Inflasi Semakin 'Pedas', BPS Minta Masyarakat Kurangi Makan Cabai

Inflasi Semakin 'Pedas', BPS Minta Masyarakat Kurangi Makan Cabai

- detikFinance
Minggu, 02 Jan 2011 11:53 WIB
Jakarta - Kepala Badan Pusat Statistik (BPS) Rusman Heriawan belakangan kembali dipusingkan karena harga cabai yang lagi-lagi memicu inflasi. Ketua BPS Se-ASEAN ini menghimbau masyarakat untuk mengurangi konsumsi cabai segar yang harganya kian melonjak beberapa waktu ini.

Rusman menilai naiknya harga cabai disebabkan karena kurangnya suplai cabai dipasaran. Penyebabnya, lanjut Rusman, bisa disebabkan cuaca yang tidak bersahabat
maupun distribusi yang terhambat. Namun, kenaikan harga tersebut tidak akan berpengaruh terhadap inflasi jika konsumsi masyarakat terhadap komoditas tersebut tidak begitu tinggi.

"Pola konsumsi cabe untuk orang-orang di kampung, warteg, rumah makan Padang, itu pengennya ngulek saja. Gak berasa kalau bukan sambal ulekan," ujarnya kepada
detikFinance, Minggu (02/01/2011).

SCROLL TO CONTINUE WITH CONTENT

Pola konsumsi inilah, lanjut Rusman, yang memicu inflasi akibat kenaikan harga cabai kian signifikan. Untuk menjaga inflasi agar tidak naik drastis seiring kenaikan harga komoditas 'pedas' ini, Rusman mengimbau masyarakat agar bisa mengubah pola konsumsinya.

"Padahal kalau pengen pedas kan ada cabai pabrik, cabai bubuk, dan sebagainya. Cobalah ubah gaya pola konsumsi sambel, jangan pengennya yang fresh saja karena pola seperti ini menjadi bulan-bulanan harga," tandasnya.

Yang Diminta ::
a - Menurut Rusman dalam artikel tentang harga cabai, apa yang menyebabkan harga cabai naik?
b - Tolong salin kata demi kata bagian artikel tentang harga cabai yang dibuka dengan kata-kata yang memuat "- detikFinance" dan ditutup dengan "tidak begitu tinggi.".

Data yang Disediakan ::
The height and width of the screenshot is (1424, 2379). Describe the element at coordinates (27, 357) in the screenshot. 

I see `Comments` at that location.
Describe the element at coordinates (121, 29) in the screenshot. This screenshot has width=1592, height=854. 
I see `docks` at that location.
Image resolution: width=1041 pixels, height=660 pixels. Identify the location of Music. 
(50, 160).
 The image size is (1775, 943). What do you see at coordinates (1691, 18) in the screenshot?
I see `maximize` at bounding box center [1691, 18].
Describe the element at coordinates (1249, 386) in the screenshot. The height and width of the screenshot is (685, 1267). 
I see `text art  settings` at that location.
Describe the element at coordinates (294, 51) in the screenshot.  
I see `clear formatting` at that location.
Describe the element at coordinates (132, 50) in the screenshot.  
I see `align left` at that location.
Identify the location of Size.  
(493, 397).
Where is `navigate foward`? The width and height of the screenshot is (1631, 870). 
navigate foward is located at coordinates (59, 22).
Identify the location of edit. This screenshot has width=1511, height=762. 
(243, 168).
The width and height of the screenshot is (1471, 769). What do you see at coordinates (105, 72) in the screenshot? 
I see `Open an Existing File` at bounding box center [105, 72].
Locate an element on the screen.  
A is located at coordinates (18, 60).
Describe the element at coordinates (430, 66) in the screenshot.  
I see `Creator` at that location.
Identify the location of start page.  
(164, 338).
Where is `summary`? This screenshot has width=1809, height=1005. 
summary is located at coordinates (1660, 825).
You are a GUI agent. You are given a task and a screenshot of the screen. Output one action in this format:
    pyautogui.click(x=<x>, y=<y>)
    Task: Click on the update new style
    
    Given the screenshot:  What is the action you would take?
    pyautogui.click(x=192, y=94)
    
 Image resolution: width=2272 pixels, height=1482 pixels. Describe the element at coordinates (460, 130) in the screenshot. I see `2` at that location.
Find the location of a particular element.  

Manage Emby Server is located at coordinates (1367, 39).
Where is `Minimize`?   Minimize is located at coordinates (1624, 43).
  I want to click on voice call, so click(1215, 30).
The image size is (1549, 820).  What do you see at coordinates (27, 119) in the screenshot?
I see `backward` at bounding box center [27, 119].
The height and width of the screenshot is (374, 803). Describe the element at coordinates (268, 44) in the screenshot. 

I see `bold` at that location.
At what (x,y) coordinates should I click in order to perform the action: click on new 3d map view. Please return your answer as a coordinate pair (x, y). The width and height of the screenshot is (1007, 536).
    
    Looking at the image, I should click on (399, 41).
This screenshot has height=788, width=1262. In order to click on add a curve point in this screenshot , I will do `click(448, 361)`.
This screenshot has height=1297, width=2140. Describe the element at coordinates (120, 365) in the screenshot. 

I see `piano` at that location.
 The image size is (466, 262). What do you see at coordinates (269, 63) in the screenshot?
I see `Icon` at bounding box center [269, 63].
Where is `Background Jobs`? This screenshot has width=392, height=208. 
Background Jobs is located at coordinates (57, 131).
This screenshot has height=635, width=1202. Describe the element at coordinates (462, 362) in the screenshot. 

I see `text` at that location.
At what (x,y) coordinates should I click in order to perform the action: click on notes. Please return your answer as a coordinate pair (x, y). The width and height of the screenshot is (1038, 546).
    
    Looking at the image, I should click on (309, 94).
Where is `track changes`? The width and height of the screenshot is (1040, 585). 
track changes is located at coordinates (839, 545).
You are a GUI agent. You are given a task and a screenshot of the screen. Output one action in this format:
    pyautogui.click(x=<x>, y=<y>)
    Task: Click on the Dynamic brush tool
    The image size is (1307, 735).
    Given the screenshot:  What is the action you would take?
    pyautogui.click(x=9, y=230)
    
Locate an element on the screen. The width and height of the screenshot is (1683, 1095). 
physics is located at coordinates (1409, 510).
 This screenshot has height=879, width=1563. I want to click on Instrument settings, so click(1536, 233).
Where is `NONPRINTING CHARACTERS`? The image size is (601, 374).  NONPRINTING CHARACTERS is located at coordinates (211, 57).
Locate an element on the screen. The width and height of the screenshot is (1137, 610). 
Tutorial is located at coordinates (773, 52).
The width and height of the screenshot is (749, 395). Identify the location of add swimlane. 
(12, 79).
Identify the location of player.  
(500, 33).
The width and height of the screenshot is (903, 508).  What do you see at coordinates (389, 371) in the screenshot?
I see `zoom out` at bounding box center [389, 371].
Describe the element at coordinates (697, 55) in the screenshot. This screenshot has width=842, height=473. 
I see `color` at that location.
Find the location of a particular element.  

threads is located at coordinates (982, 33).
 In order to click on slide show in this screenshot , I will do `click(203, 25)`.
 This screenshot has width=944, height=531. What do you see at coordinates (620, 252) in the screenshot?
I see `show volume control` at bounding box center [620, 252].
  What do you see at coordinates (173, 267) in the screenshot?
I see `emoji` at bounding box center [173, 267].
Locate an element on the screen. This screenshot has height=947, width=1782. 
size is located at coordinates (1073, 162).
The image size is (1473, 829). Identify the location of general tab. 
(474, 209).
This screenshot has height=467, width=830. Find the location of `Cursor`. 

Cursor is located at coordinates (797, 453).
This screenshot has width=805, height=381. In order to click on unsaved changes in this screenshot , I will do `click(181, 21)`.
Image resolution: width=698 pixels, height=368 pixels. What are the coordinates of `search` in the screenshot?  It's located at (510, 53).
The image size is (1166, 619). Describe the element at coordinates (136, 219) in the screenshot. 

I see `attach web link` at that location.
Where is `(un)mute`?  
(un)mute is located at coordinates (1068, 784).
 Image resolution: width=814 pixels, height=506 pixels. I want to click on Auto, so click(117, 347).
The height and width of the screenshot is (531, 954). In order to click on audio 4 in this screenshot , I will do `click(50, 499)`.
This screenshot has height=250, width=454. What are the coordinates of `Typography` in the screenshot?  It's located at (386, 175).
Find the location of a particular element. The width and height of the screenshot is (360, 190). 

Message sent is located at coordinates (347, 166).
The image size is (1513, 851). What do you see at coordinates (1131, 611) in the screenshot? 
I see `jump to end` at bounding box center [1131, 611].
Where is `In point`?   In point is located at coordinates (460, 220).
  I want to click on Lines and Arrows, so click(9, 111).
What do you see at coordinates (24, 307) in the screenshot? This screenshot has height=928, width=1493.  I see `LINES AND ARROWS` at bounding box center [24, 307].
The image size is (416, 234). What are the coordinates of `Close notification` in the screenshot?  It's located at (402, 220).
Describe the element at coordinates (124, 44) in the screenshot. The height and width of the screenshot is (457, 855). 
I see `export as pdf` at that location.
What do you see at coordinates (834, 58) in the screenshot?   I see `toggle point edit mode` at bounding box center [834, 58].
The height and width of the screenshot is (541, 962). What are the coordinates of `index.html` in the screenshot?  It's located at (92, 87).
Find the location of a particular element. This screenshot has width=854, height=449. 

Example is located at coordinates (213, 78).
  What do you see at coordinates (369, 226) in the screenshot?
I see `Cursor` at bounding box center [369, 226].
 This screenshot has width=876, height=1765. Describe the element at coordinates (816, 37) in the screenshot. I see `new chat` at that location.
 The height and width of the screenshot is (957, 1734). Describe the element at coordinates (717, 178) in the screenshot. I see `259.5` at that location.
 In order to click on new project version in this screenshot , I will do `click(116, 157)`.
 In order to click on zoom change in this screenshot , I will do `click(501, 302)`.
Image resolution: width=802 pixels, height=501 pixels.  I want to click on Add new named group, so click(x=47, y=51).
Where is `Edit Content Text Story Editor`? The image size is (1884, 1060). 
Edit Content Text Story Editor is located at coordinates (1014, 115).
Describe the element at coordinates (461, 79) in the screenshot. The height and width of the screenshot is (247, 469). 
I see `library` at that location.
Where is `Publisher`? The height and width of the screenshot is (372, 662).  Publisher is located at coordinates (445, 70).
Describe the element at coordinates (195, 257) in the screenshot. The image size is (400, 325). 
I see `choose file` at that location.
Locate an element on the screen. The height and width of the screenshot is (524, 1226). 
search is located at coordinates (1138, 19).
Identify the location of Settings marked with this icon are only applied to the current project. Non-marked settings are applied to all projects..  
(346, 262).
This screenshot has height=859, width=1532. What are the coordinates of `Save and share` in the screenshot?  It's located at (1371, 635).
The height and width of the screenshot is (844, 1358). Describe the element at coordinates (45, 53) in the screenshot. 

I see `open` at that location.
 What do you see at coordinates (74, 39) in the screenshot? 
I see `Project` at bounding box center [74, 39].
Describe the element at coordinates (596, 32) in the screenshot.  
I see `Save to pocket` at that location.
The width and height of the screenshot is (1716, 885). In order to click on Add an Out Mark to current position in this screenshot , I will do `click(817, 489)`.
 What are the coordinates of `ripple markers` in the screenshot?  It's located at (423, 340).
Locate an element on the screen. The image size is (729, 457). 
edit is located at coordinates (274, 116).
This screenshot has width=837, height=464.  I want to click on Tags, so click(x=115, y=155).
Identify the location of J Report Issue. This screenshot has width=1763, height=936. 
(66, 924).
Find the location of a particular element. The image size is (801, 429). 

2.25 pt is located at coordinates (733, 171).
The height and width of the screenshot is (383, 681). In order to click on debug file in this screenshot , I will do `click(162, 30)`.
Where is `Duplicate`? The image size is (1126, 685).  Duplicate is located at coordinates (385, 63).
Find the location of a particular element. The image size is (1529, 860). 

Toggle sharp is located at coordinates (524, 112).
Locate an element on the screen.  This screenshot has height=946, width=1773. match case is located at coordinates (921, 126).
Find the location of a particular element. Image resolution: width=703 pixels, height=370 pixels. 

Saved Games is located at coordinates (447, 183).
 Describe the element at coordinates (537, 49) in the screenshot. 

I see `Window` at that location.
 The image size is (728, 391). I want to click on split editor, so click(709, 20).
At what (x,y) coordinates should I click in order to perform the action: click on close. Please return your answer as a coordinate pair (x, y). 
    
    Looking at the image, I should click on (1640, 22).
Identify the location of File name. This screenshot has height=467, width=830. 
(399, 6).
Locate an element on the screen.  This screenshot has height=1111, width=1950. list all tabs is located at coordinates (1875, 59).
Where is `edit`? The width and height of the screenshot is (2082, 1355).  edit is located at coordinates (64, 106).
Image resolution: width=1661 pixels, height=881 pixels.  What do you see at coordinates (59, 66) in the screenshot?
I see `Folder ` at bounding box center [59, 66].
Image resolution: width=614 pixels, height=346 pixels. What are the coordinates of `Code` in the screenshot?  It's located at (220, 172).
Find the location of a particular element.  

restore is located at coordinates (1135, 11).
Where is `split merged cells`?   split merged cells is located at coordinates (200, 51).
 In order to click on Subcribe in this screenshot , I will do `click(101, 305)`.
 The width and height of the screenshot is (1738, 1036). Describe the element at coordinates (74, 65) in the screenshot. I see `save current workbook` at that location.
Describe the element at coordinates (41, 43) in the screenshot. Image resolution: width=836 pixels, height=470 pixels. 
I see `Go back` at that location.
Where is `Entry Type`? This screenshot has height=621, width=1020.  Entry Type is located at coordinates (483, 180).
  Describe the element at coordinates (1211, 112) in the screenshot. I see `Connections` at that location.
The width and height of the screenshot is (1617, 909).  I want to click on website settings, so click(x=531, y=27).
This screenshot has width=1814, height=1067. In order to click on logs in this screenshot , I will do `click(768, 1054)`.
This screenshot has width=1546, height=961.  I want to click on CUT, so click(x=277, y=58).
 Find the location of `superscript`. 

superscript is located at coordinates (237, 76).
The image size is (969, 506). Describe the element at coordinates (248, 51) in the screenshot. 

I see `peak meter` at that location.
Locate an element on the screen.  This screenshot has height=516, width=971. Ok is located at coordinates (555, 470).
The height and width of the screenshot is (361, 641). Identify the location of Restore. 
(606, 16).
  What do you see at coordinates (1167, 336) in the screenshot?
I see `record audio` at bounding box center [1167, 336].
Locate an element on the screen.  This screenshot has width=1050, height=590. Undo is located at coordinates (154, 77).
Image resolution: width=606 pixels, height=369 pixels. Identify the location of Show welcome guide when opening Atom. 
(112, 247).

Hasil Tiap Tugas ::
a - Kurangnya suplai cabai di pasaran.

b -
- detikFinance
Minggu, 02 Jan 2011 11:53 WIB
Jakarta - Kepala Badan Pusat Statistik (BPS) Rusman Heriawan belakangan kembali dipusingkan karena harga cabai yang lagi-lagi memicu inflasi. Ketua BPS Se-ASEAN ini menghimbau masyarakat untuk mengurangi konsumsi cabai segar yang harganya kian melonjak beberapa waktu ini.

Rusman menilai naiknya harga cabai disebabkan karena kurangnya suplai cabai dipasaran. Penyebabnya, lanjut Rusman, bisa disebabkan cuaca yang tidak bersahabat
maupun distribusi yang terhambat. Namun, kenaikan harga tersebut tidak akan berpengaruh terhadap inflasi jika konsumsi masyarakat terhadap komoditas tersebut tidak begitu tinggi.